Grand pourfendeur d'une Judéo-Maçonnerie dont l'objectivité
nous échappe, Monseigneur Jouin ne songeait qu'à rendre service,
même aux
Francs-Maçons. Nous lui devons, en effet, une publication
précieuse, reproduisant le texte original anglais, accompagné d'une
traduction française, de l'inappréciable
Livre
des Constitutions Maçonniques, paru à Londres en
1723, sous les auspices de la Grande Loge fondée en 1717. Edité
par la
Revue Internationale des Sociétés Secrètes
en 1930, cet ouvrage fait connaître, en les analysant, les documents corporatifs
anciens dont furent tirées les
Old Charges.
De vieilles chartes racontent, à leur façon,
l'
histoire de l'architecture et formulent les règles de conduite imposées
aux constructeurs privilégiés que furent jadis les
Freemasons.
Tout fut, nous est-il dit, pour le mieux avant
Anderson, ce besogneux
prédicateur
presbytérien, qui formula les principes subversifs de la
Maçonnerie
spéculative. Alors que les Maçons avaient été
jusque là les fils soumis de l'
Eglise, les voici révolutionnairement
affranchis de tout dogmatisme obligatoire, quel qu'il soit. Ils n'ont plus à
se conformer désormais qu'à la loi morale qu'observent tous les
hommes de bien, sans distinction de croyance, de race ou de nationalité.
Soyez des hommes
probes, loyaux, secourables, paisibles et respectueux de ce qui
est respectable ; ne vous préoccupez pas des convictions intimes d'autrui,
évitez toute controverse
religieuse ou politique et montrez-vous tolérants
à l'égard des opinions que vous ne partagez pas. Songez à
vous instruire en écoutant autrui avec bienveillance, en vous efforçant
de comprendre les motifs d'une manière de penser étrangère
à la vôtre. Ainsi vous éviterez tout sectarisme et vous fraterniserez
maçonniquement avec tous ceux qui rêvent d'une humanité harmonieuse,
unie dans un commun effort de réalisation du bien général.
Promulgué en 1723, cet
idéal valut à la
Franc-Maçonnerie
l'adhésion des meilleurs
esprits du
XVIIIème siècle. L'Angleterre,
il est vrai, ne tarda pas à désavouer Anderson et ceux qui l'avaient
inspiré, dont J. Th. Desaguliers, personnage considérable, responsable
du texte présenté par lui au
duc de
Montaigu.

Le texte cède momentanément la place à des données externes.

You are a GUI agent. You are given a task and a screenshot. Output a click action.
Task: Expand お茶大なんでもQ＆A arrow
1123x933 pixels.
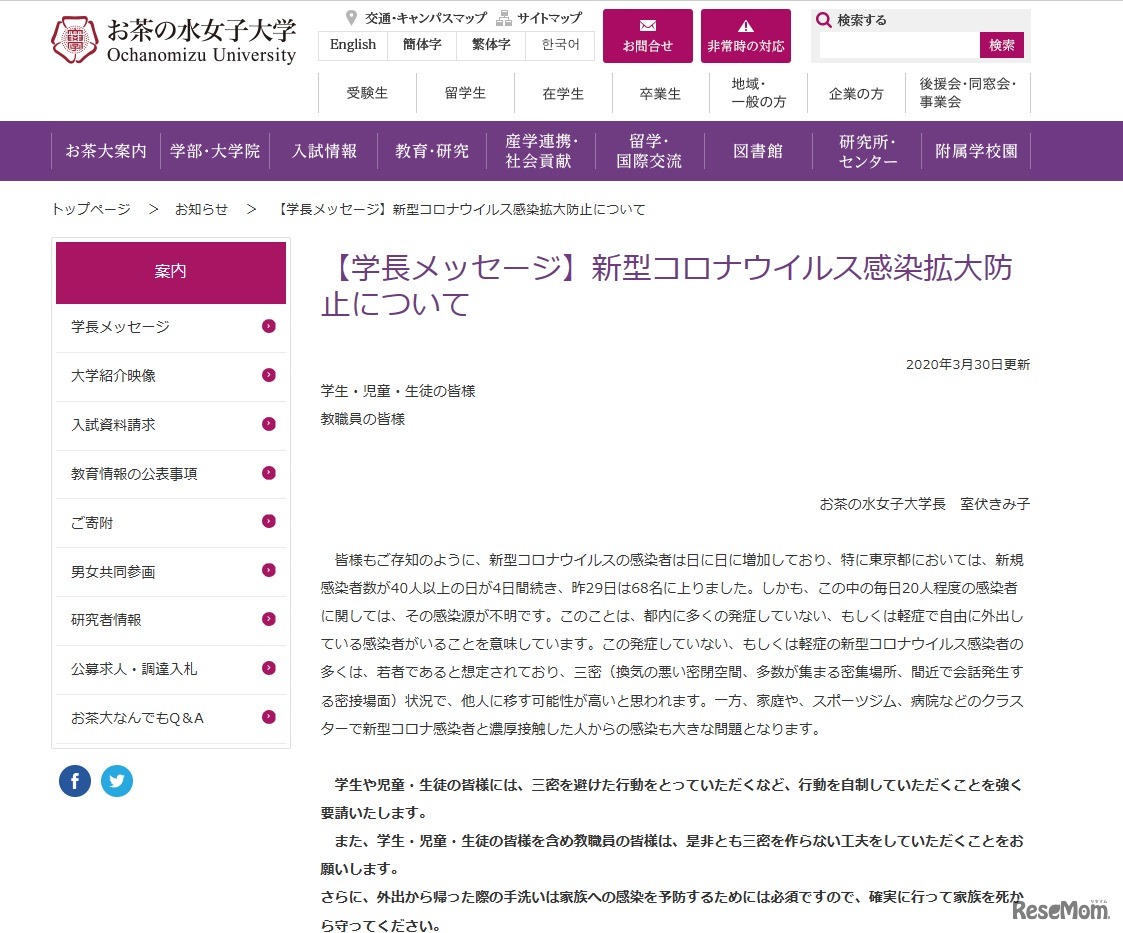pos(267,717)
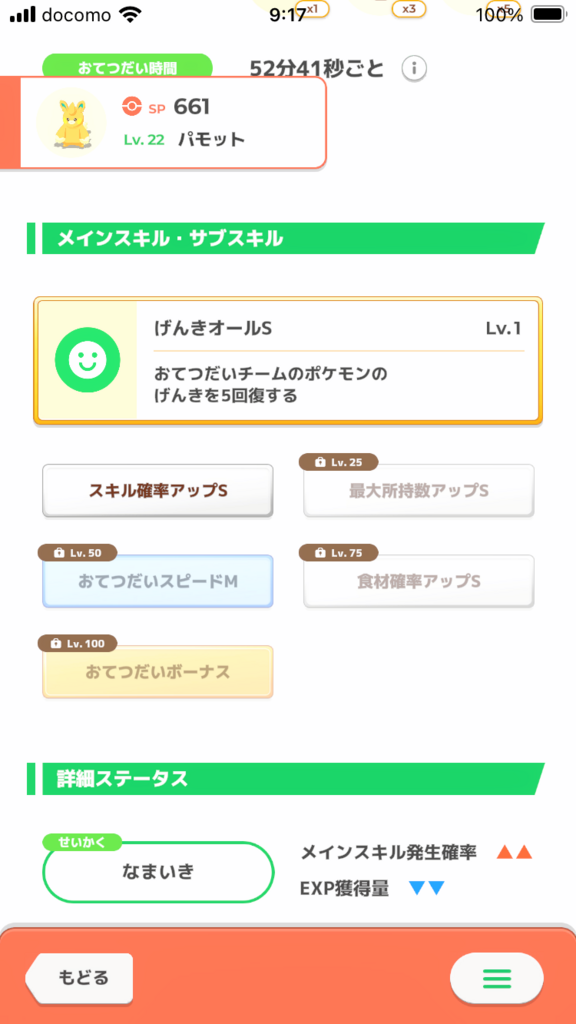Image resolution: width=576 pixels, height=1024 pixels.
Task: Tap the パモット Pokémon portrait
Action: click(71, 122)
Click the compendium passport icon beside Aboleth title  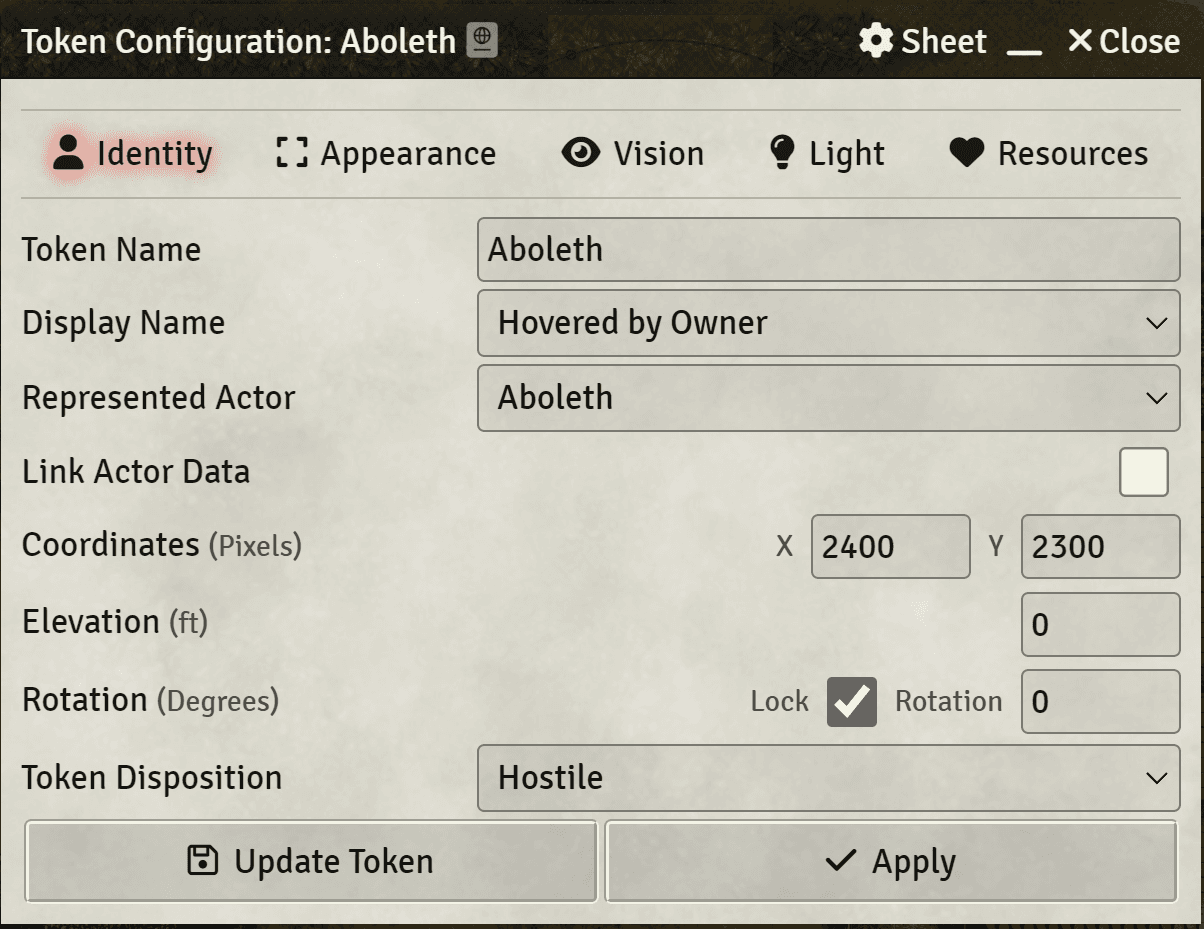[482, 41]
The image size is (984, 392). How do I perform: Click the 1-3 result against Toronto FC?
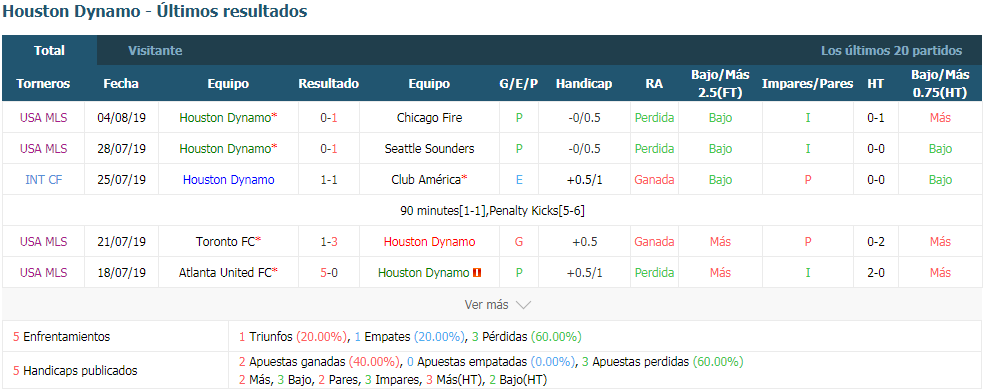328,241
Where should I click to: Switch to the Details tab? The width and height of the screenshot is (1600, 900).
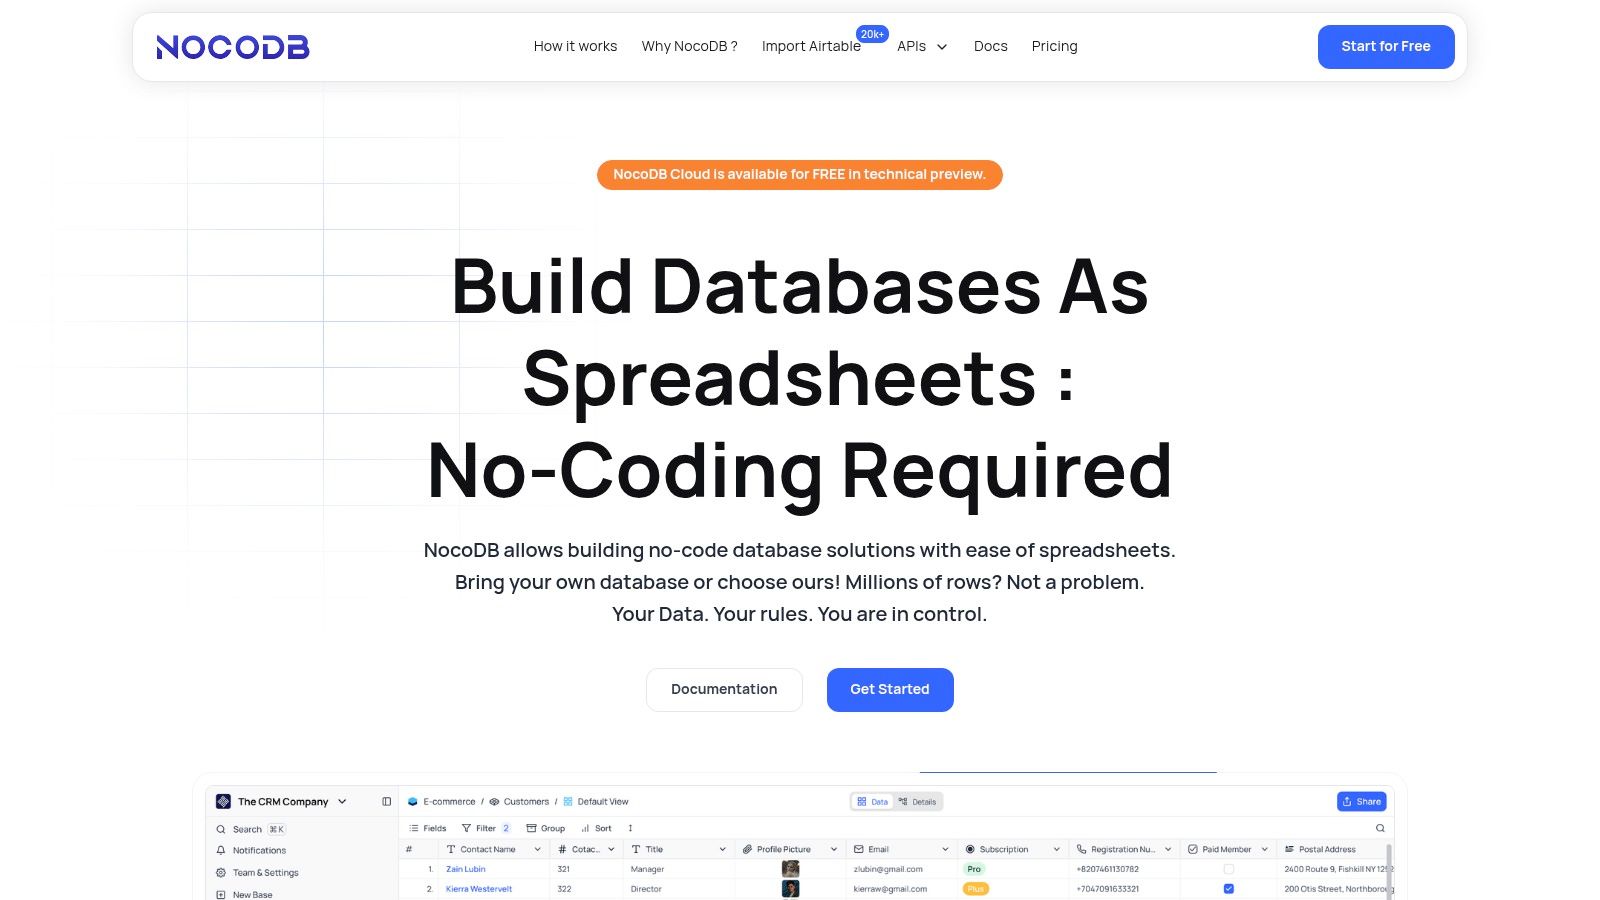(915, 801)
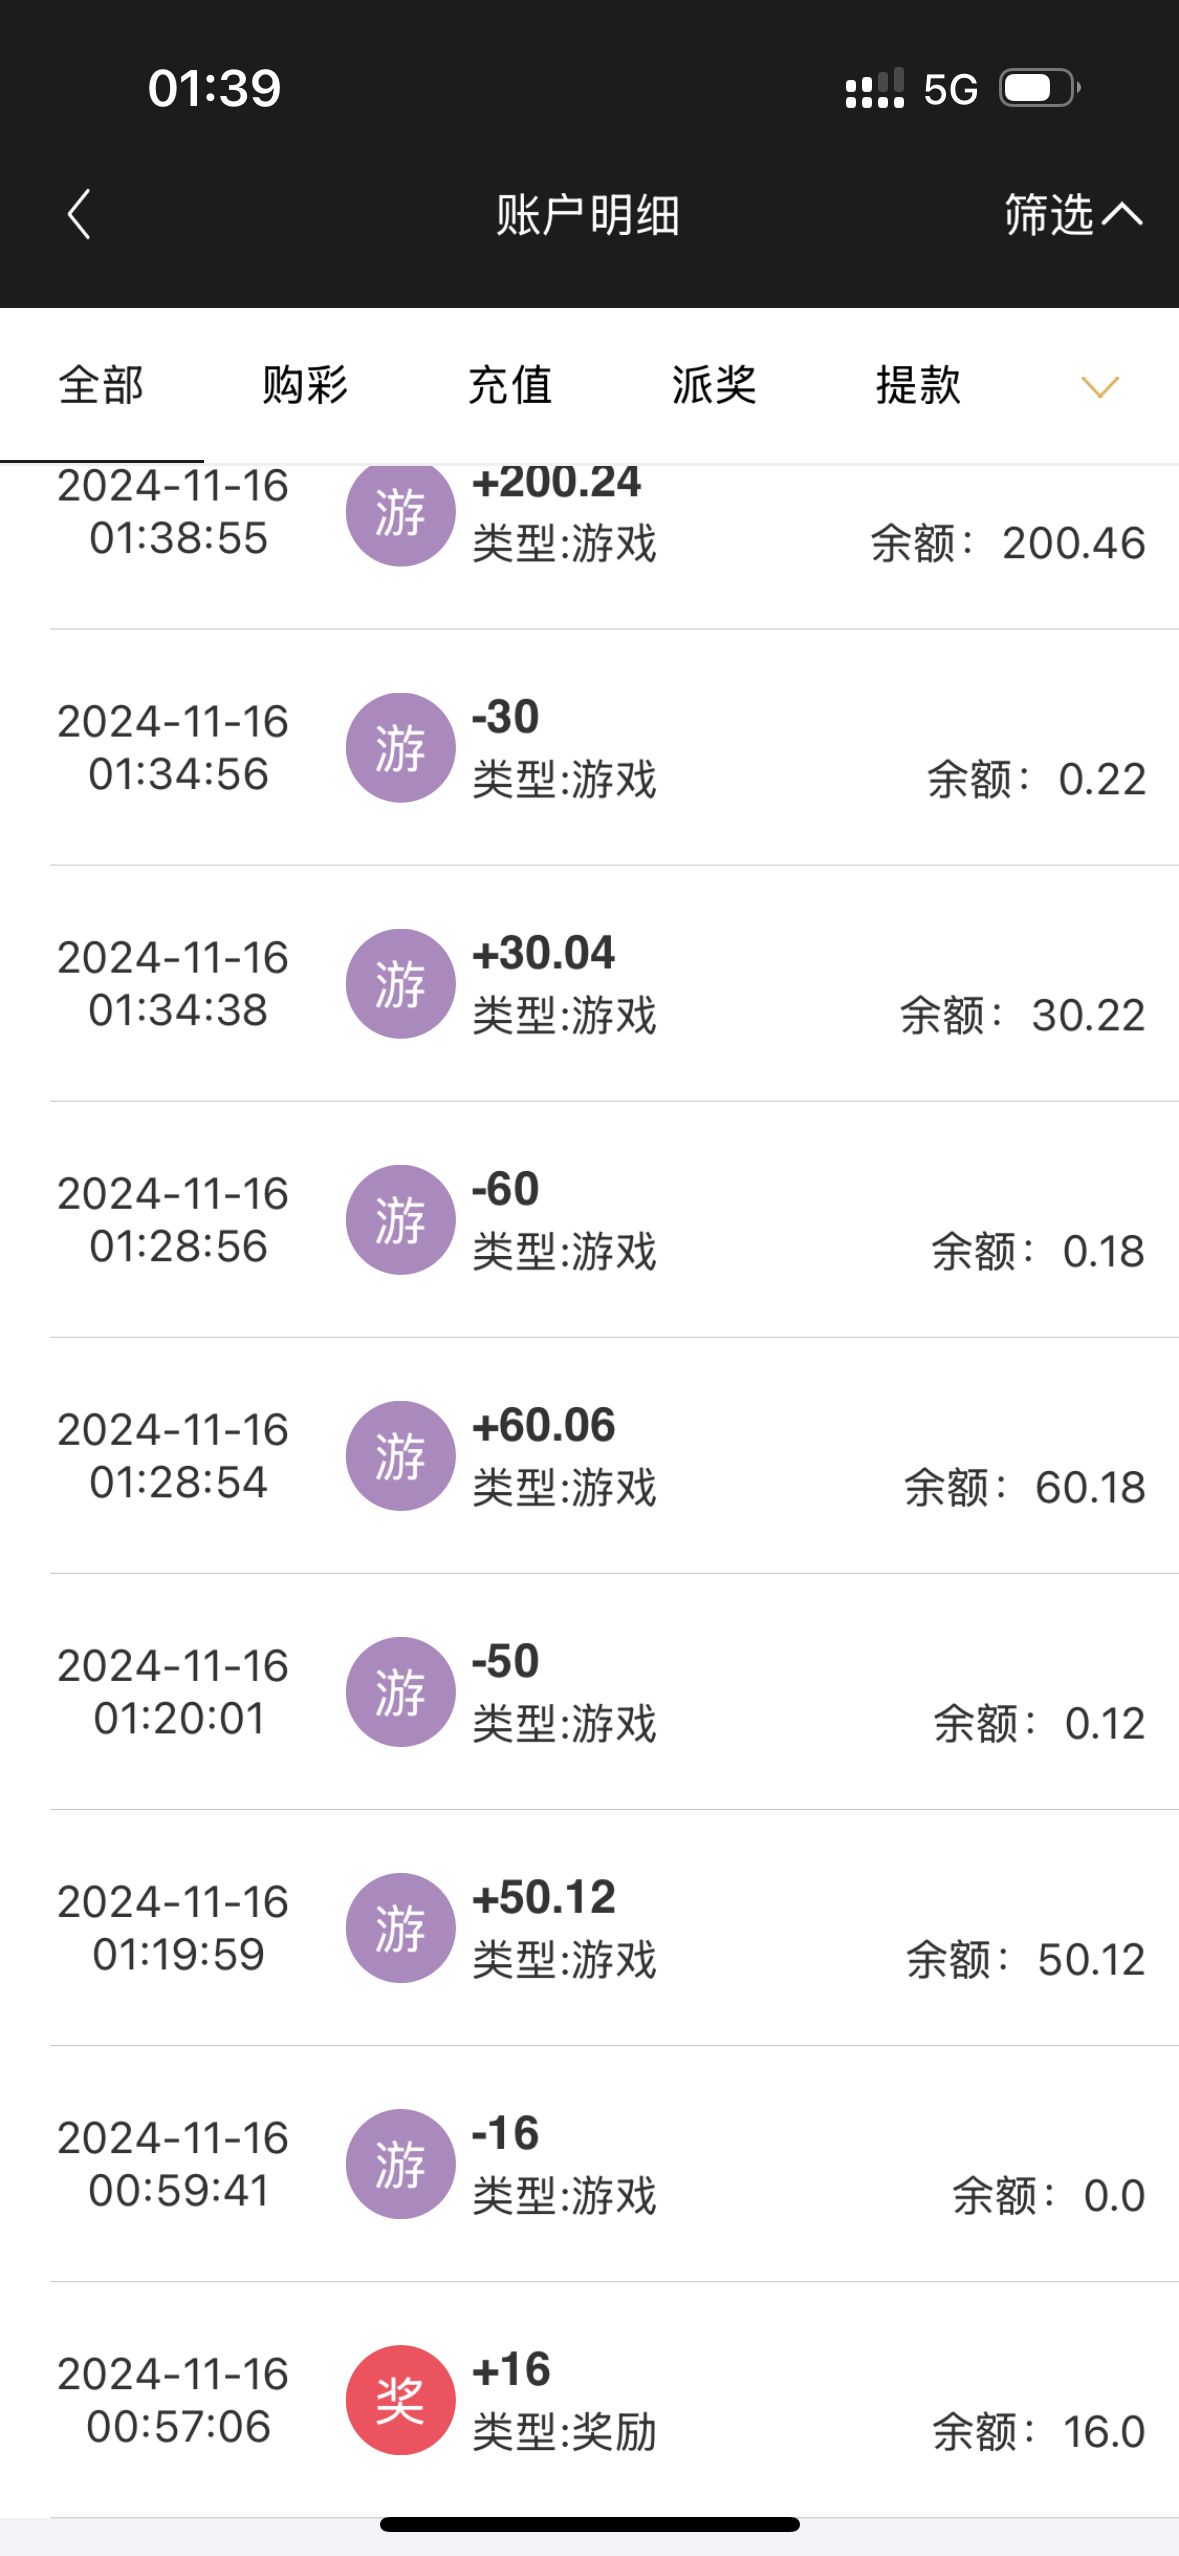Switch to the 购彩 tab

[x=305, y=386]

Cependant, le désaveu
anglais ne se produisit que sournoisement, en 1738, sous forme de modifications
apportées à la nouvelle édition du
Livre
des Constitutions ; mais depuis quinze ans, la Maçonnerie
s'était répandue au loin sur la foi de la rédaction primitive,
en laquelle on avait vu partout la charte fondamentale de la Maçonnerie
moderne.
De nos
jours, nous apprenons qu'il y eut erreur en 1723 et que toute la Maçonnerie non-anglaise procède de la fantaisie d'un pauvre diable, élucubrant au petit bonheur ! Telle est, en effet, la thèse soutenue dans le volume XLIII, deuxième partie des publications de la Loge
Quatuor Coronati
par l'
historien Lionel Vibert, secrétaire de ce célèbre
Atelier.
Ce F
:. n'est pas un Anderson dépourvu d'autorité : ce qu'il
écrit compte et nous ne pouvons négliger son appréciation
qui sonne le glas de la Maçonnerie telle que nous la comprenons. La prétendue erreur de 1723 fait à nos yeux la gloire la plus pure de notre institution, qui a voulu être universellement pacificatrice, en mettant fin aux querelles nées d'opinions divergentes. Comportons-nous bien les uns envers les autres, tout est là ! La simple politesse exige de nous le respect des convictions
sincères, que nous n'avons pas à combattre au nom d'une vérité, dont il serait présomptueux de notre part de nous attribuer la possession. Nos idées nous sont chères ; mais un autre penseur est en droit de tenir aux siennes, idées qu'il nous appartient de chercher à
comprendre, sans nous permettre de les condamner
a priori.
Dans ces conditions, la
Franc-Maçonnerie ne saurait être une communauté de croyance, impliquant adhésion à des dogmes, si larges soient-ils, du moment qu'ils sont discutables. Cherchez la vérité en toute indépendance, sans vous laisser arrêter par aucune formule restrictive : la
Vraie Lumière, celle que vous portez en vous, éclairera votre
esprit, pourvu que vous aimiez le bien, au point de vous identifier avec lui dans votre manière d'agir. Pour être un bon Maçon, il faut travailler avec ferveur et discernement à la construction du grand
Temple humanitaire, dont chaque homme est une pierre vivante, appelée à se tailler correctement elle-même. Ce travail commun est indépendant des
conceptions religieuses individuelles. Chacun est libre de conserver celles-ci ; mais le croyant
qui comprend bien l'Art élève sa
religion à la
hauteur de la
Franc-Maçonnerie et se garde bien de restreindre la Maçonnerie en l'emprisonnant dans l'étroitesse d'une confession déterminée.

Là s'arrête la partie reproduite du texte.